▸ DOCUMENT SECTION:
☆ ☆ ☆

On Tuesday, Wells shared the news that the Office of the Director of National Intelligence (ODNI) released a report that detailed how the U.S. intelligence community has implemented the reforms that President Barack Obama announced with Presidential Policy Directive-28, Signals Intelligence Activities (PPD-28) just over a year ago. Carrie Cordero gave us a first and second take on the report, which focused on the report’s sections on privacy and transparency, respectively. Harley Geiger discussed what would happen if Congress does not reauthorize Section 215 of the PATRIOT Act, which currently authorizes the bulk metadata program. Cody brought us video of ODNI’s General Counsel Bob Litt’s speech on his department’s report here at Brookings.
As President Obama continues to talk about closing Guantanamo, Ben looked at how the administration might actually get that done. He argued that many detainees simply cannot be released or face criminal trial, so these detainees will need to be transferred to U.S. soil. Gabor Rona answered that closing Guantanamo must mean either releasing all detainees or trying them in federal court, not bringing many indefinite detainees into the U.S. His argument in part rests on his assertion that bringing detainees here will mean more of the same for them, legally speaking. Steve Vladeck pointed out that, in fact, detainees would probably fare much better legally stateside than in Guantanamo. Handing the debate off to our elected officials, Ben shared video of the administration’s testimony on Guantanamo before the Senate Armed Services Committee this Thursday.
Steve also provided us with a preview of an upcoming hearing in a Guantanamo case before the D.C. Circuit, which will examine whether the D.C. Circuit can issue writs of mandamus to the Court of Military Commission Review and, if it can, whether the appointment of CMCR judges violates the Appointments or Commander in Chief clauses of the Constitution.
Last week, Ben wondered aloud whether the Intercept’s SecureDrop tool for leakers was really such a good idea. Since then, Ben’s been hounded on Twitter. Cody and Ben synthesized much of the criticism into three main categories, and pointed out that one of the pieces of evidence that Ben’s critics rely on doesn’t actually say what they claim it does.
Yishai Schwartz gave us a rundown on Iran sanctions, describing how we got from our first sanctions in 1979 to the current and potential future sanctions regime.
Bruce Schneier noted President Barack Obama’s recent statement that terrorism does not pose an existential threat to the United States and wondered if, after years of political overreaction to the threat of terrorism, this means we can finally begin to discuss it rationally.

☆ ☆ ☆

▸ TASKS AND EXERCISES:
**A)** In the roundup, who gave a rundown on Iran sanctions?
**B)** Please retype the stretch of the roundup from "Last week, Ben" through "discuss it rationally.".
**C)** Name every person mentioned in the roundup's paragraph that begins "On Tuesday, Wells shared the news".
Work from the roundup alone.

▸ DATA SHOWN:
☆ ☆ ☆

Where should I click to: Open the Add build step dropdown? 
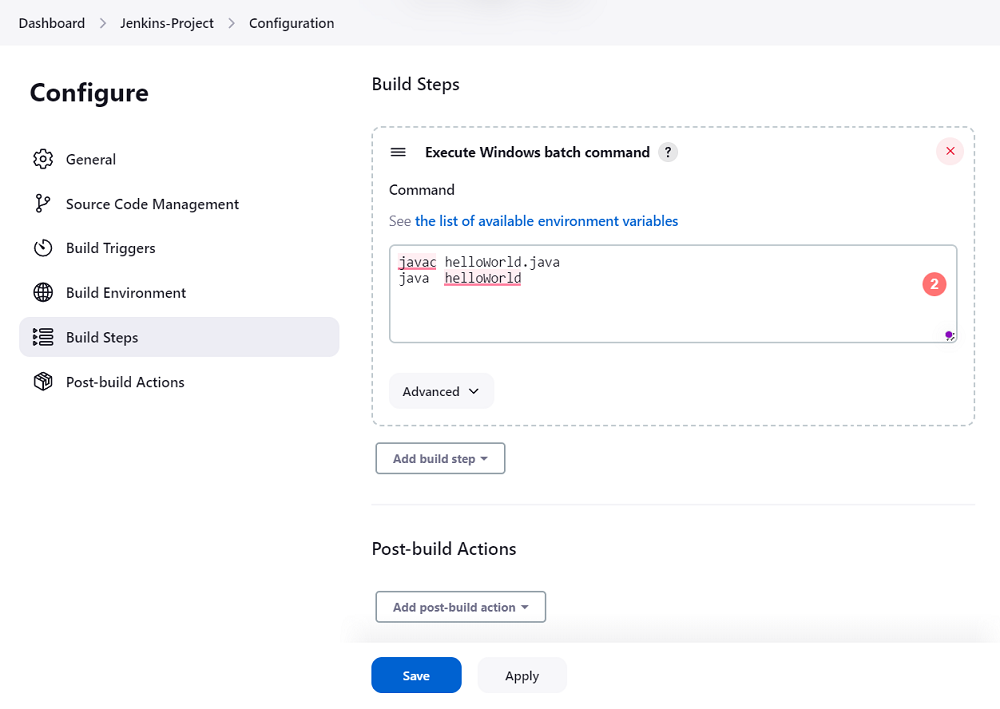(440, 459)
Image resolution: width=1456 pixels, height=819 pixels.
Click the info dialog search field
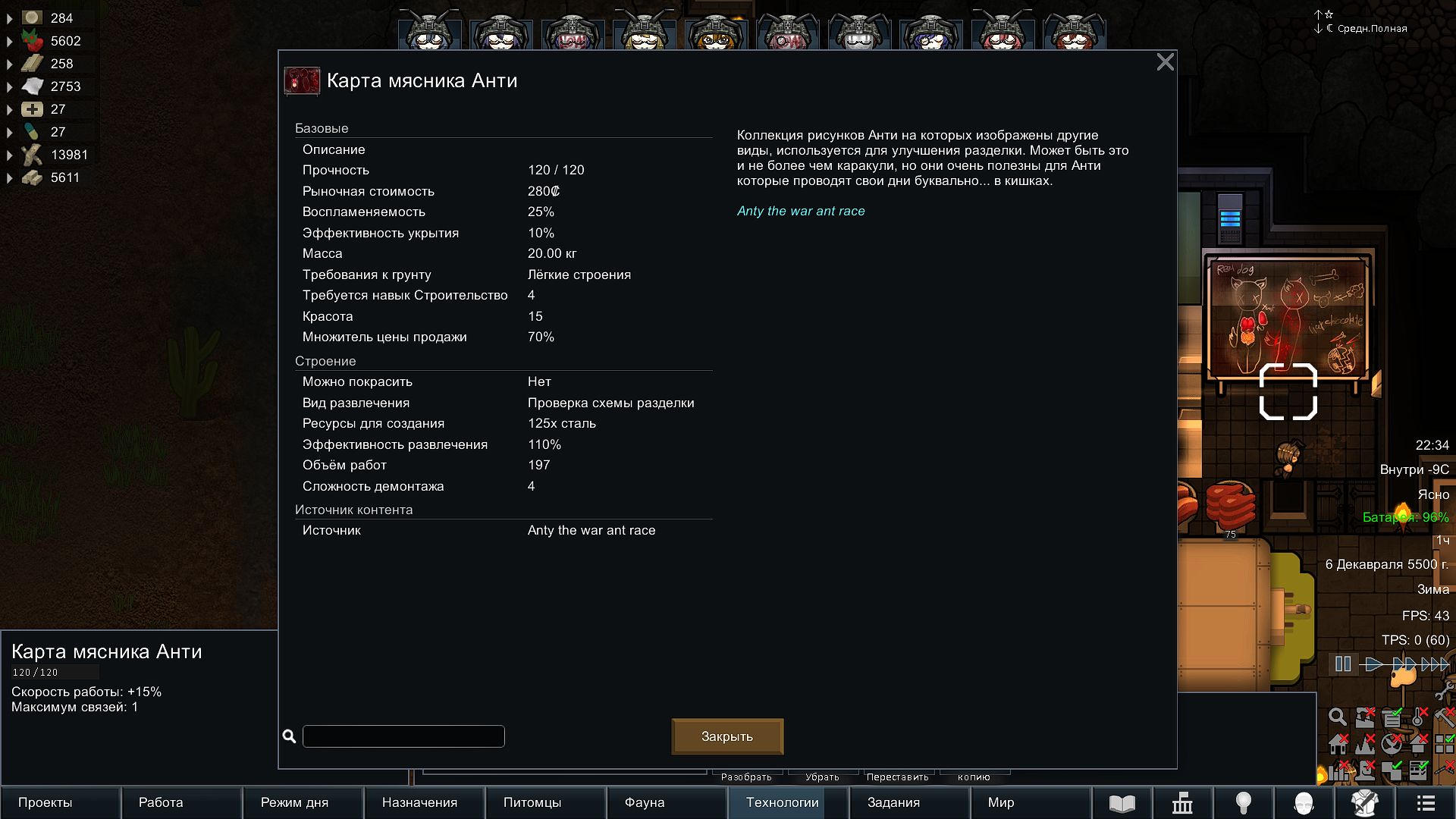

☆ ☆ ☆

▸ RESPONSES FOR EACH TASK:
**A)** Yishai Schwartz

**B)**
Last week, Ben wondered aloud whether the Intercept’s SecureDrop tool for leakers was really such a good idea. Since then, Ben’s been hounded on Twitter. Cody and Ben synthesized much of the criticism into three main categories, and pointed out that one of the pieces of evidence that Ben’s critics rely on doesn’t actually say what they claim it does.
Yishai Schwartz gave us a rundown on Iran sanctions, describing how we got from our first sanctions in 1979 to the current and potential future sanctions regime.
Bruce Schneier noted President Barack Obama’s recent statement that terrorism does not pose an existential threat to the United States and wondered if, after years of political overreaction to the threat of terrorism, this means we can finally begin to discuss it rationally.

**C)** Wells, Barack Obama, Carrie Cordero, Harley Geiger, Cody, Bob Litt